A LAB OF ONE’S OWN
A remarkable study writing female war scientists back into history
Author Patricia Fara Publisher Oxford University Press Price £10.99 Released Out now
War, women’s rights, and modern science meet in this fresh and feminist work by Cambridge scholar Patricia Fara. Newly released in paperback, the cleverly titled A Lab Of One’s Own – a play on the novelist Virginia Woolf’s 1929 celebrated essay A Room Of One’s Own – weaves an absorbing narrative of British women’s important contributions during World War I, but moves it beyond the nurses and munitionettes who dominate popular understandings of women’s roles in the country’s war effort.

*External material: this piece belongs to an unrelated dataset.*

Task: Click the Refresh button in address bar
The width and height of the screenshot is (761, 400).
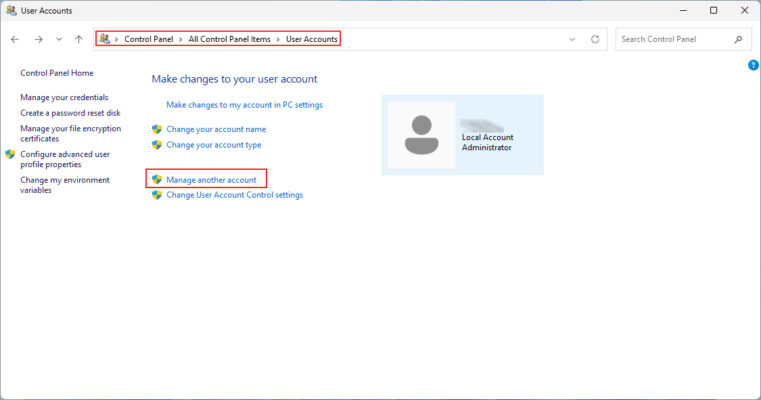Action: (x=595, y=39)
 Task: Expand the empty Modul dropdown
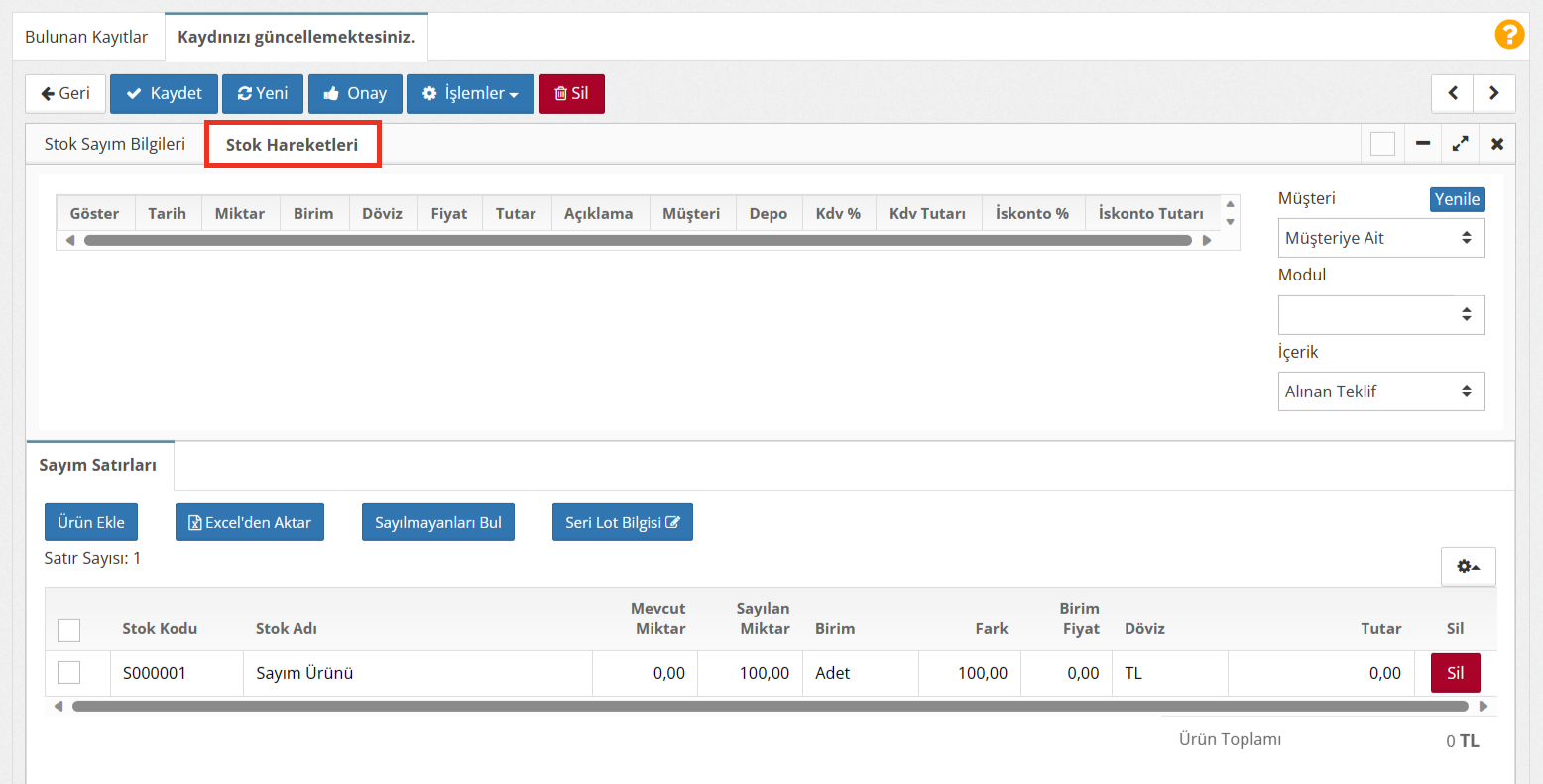1380,315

Instead, female scientists, doctors and engineers are the main focus of the book, which illustrates both the obstacles these inspiring women faced and the comparative neglect of their achievements in their time and ours.
During World War I female scientists led or participated in a wide variety of research projects. At Imperial College London women worked on experimental trenches dug in the gardens, where they developed an improved grenade filling, and studied the effects of gasses including mustard gas, with little choice but to test it on themselves. Other areas of research across the country included explosives, aircraft design and anaesthetics. But the significance of this work did not protect women from discrimination and their positions were far from secure, with many of them dismissed postarmistice to accommodate returning men.
Fara’s vibrant prose captures the tumultuous and emotive climate of the war years and is teamed with keen academic observations. Her welcome study is a superb account of trailblazing women, whose efforts to secure equality in the workplace will no doubt resonate with many presentday women.